*REQUIREMENT*: Print only the lines below, from the very first to the one containing "Gazeta Sporturilor (806, 2170)", exactly as they stand. Do not print pictures.

*RECORDED INFORMATION*:
============================================================

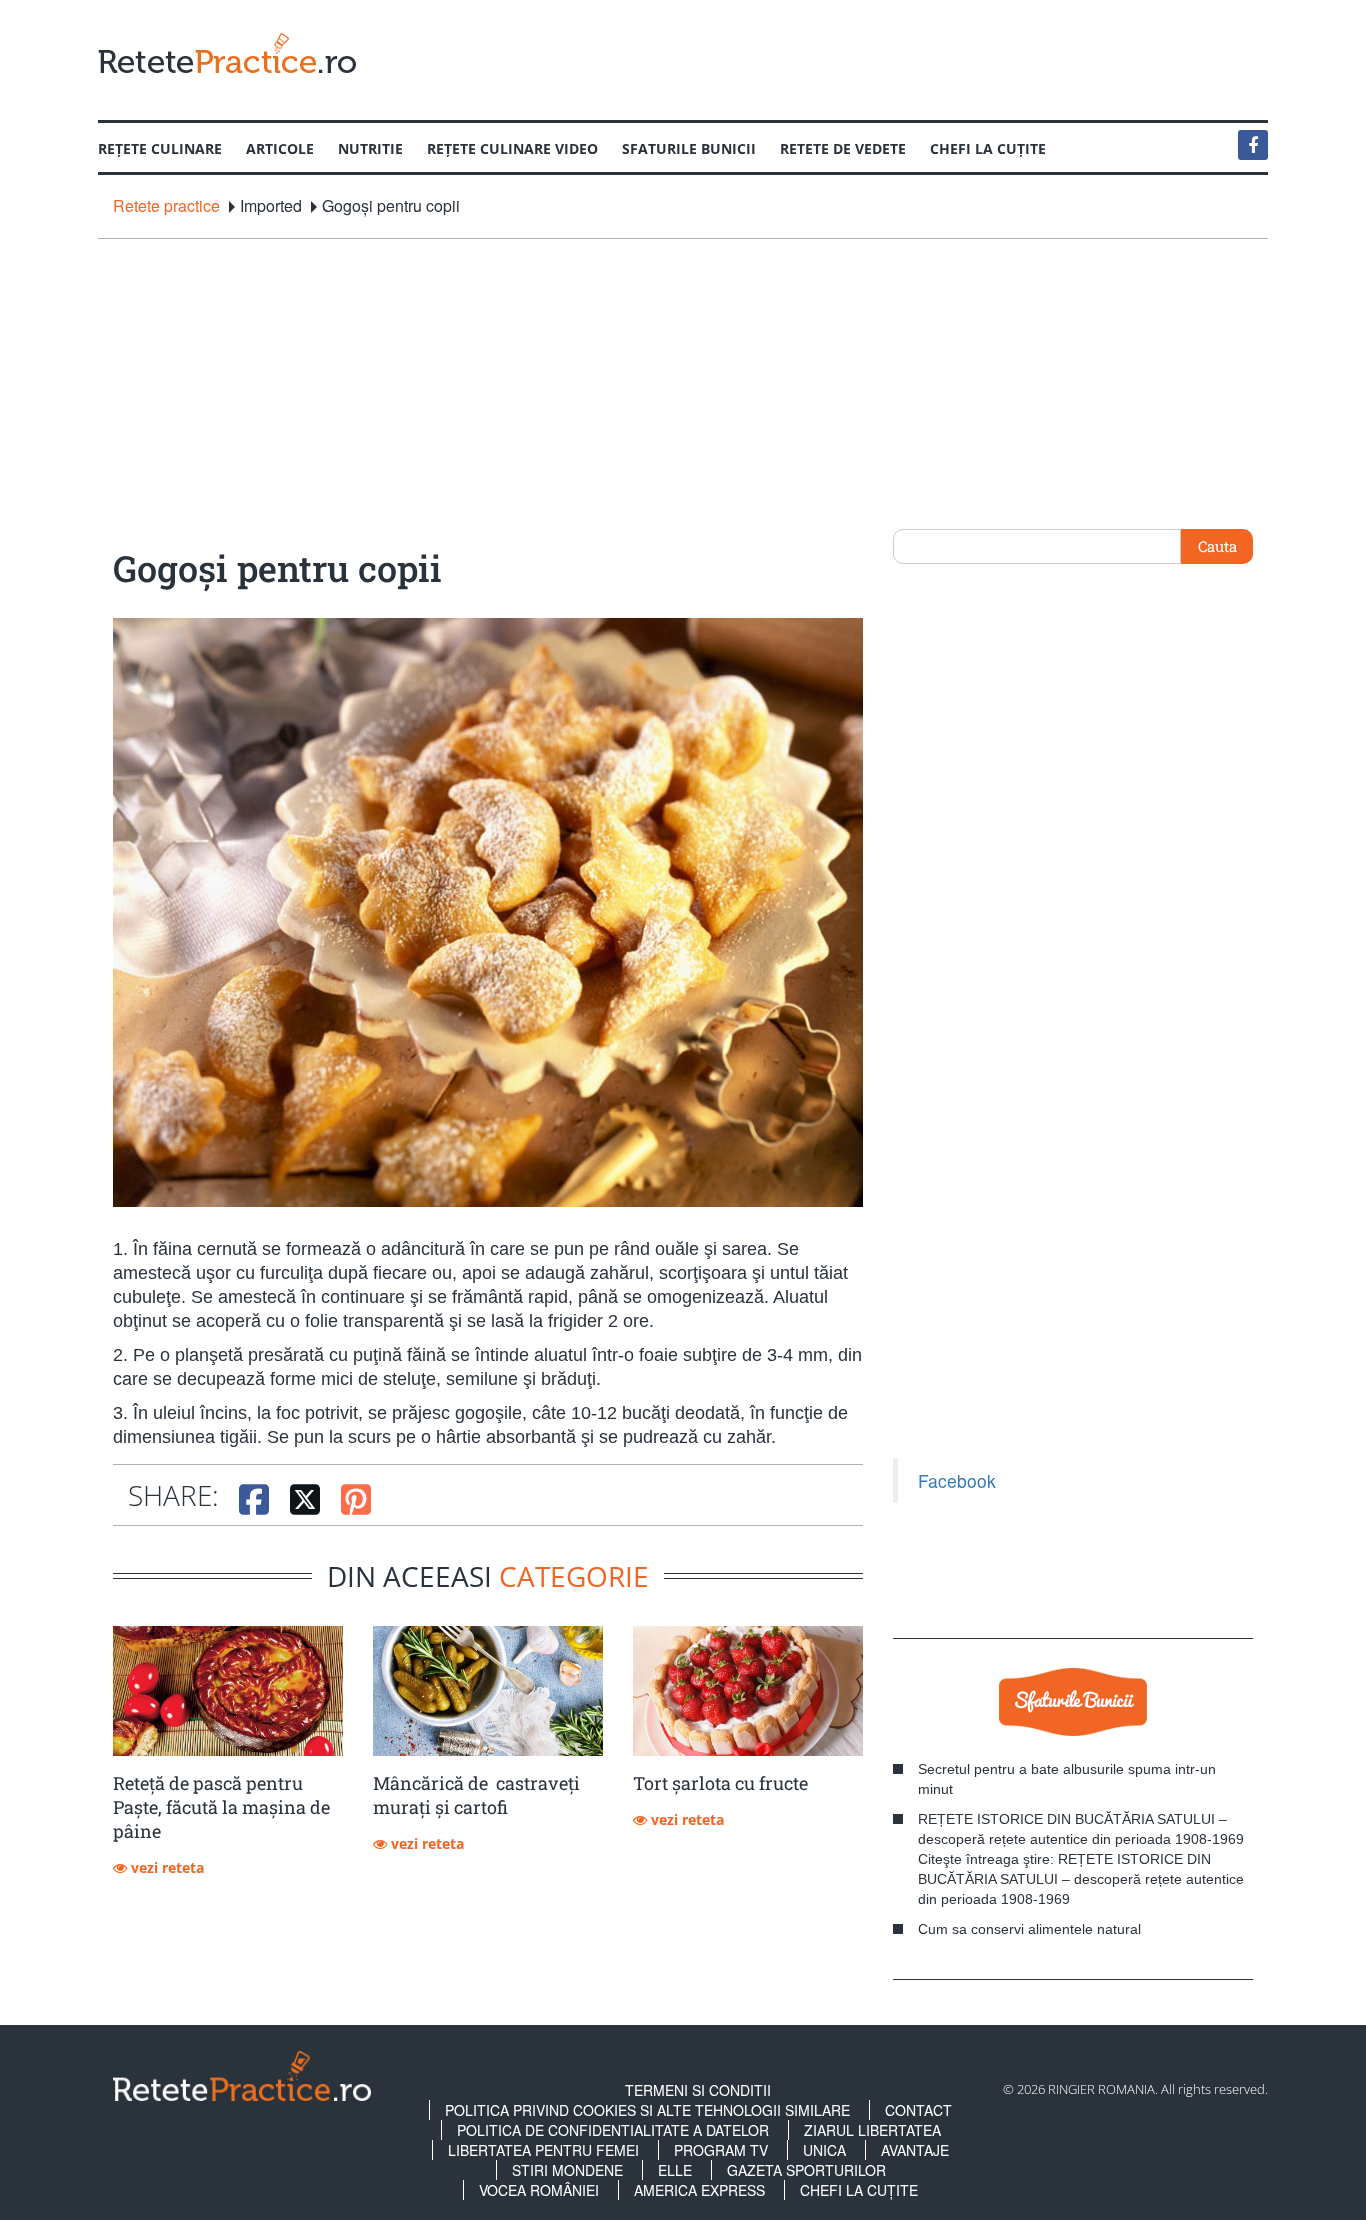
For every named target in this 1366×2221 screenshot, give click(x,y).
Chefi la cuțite (988, 148)
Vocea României (539, 2190)
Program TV (721, 2150)
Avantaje (915, 2150)
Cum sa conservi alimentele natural (1029, 1929)
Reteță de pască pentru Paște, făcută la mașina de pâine (221, 1807)
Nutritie (370, 148)
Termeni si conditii (698, 2090)
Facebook (957, 1480)
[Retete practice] (227, 52)
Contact (918, 2110)
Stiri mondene (567, 2170)
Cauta (1217, 546)
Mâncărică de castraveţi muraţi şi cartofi (476, 1795)
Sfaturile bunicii (689, 148)
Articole (280, 148)
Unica (824, 2150)
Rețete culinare (160, 148)
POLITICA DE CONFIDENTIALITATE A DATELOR (613, 2130)
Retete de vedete (843, 148)
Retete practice (166, 206)
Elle (675, 2170)
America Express (699, 2190)
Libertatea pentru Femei (543, 2150)
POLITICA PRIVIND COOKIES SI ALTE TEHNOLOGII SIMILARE (647, 2110)
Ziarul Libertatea (872, 2130)
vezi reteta (165, 1867)
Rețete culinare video (512, 148)
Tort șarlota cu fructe (720, 1783)
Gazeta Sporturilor (806, 2170)
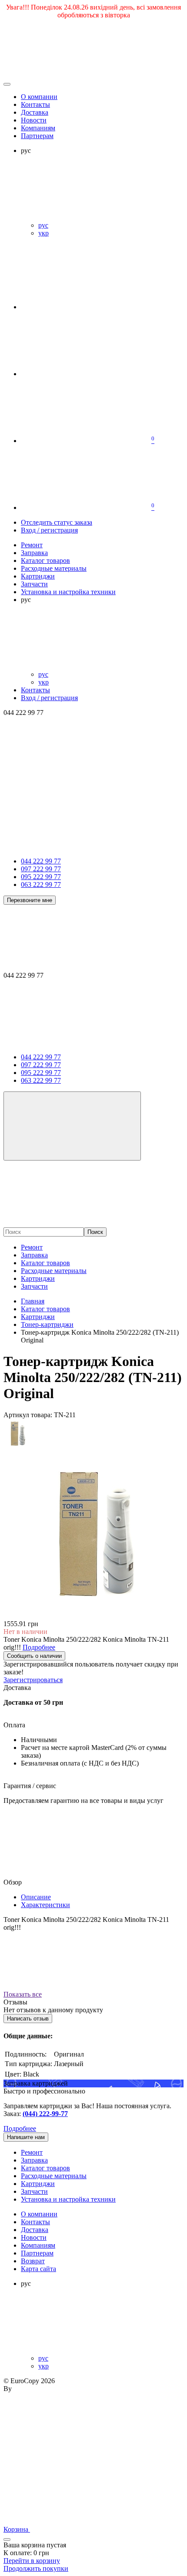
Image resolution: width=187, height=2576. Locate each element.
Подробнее (19, 2128)
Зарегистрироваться (33, 1679)
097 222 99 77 (41, 869)
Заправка (34, 1255)
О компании (39, 96)
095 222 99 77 (41, 876)
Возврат (33, 2261)
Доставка (34, 112)
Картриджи (38, 1278)
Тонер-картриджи (47, 1324)
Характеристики (45, 1904)
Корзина (16, 2529)
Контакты (35, 104)
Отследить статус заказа (56, 522)
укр (43, 233)
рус (43, 225)
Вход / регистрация (49, 530)
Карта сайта (38, 2268)
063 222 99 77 (41, 884)
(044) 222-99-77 (45, 2113)
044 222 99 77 (41, 861)
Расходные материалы (54, 1270)
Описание (36, 1897)
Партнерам (37, 135)
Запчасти (34, 1286)
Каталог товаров (45, 1263)
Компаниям (38, 128)
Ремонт (32, 1247)
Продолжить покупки (35, 2568)
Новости (34, 120)
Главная (32, 1301)
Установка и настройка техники (68, 2199)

============================================================

*EXERCISE SOLUTION*:
For every named target in this 1366×2221 screenshot, give click(x,y).
Chefi la cuțite (988, 148)
Vocea României (539, 2190)
Program TV (721, 2150)
Avantaje (915, 2150)
Cum sa conservi alimentele natural (1029, 1929)
Reteță de pască pentru Paște, făcută la mașina de pâine (221, 1807)
Nutritie (370, 148)
Termeni si conditii (698, 2090)
Facebook (957, 1480)
[Retete practice] (227, 52)
Contact (918, 2110)
Stiri mondene (567, 2170)
Cauta (1217, 546)
Mâncărică de castraveţi muraţi şi cartofi (476, 1795)
Sfaturile bunicii (689, 148)
Articole (280, 148)
Unica (824, 2150)
Rețete culinare (160, 148)
POLITICA DE CONFIDENTIALITATE A DATELOR (613, 2130)
Retete de vedete (843, 148)
Retete practice (166, 206)
Elle (675, 2170)
America Express (699, 2190)
Libertatea pentru Femei (543, 2150)
POLITICA PRIVIND COOKIES SI ALTE TEHNOLOGII SIMILARE (647, 2110)
Ziarul Libertatea (872, 2130)
vezi reteta (165, 1867)
Rețete culinare video (512, 148)
Tort șarlota cu fructe (720, 1783)
Gazeta Sporturilor (806, 2170)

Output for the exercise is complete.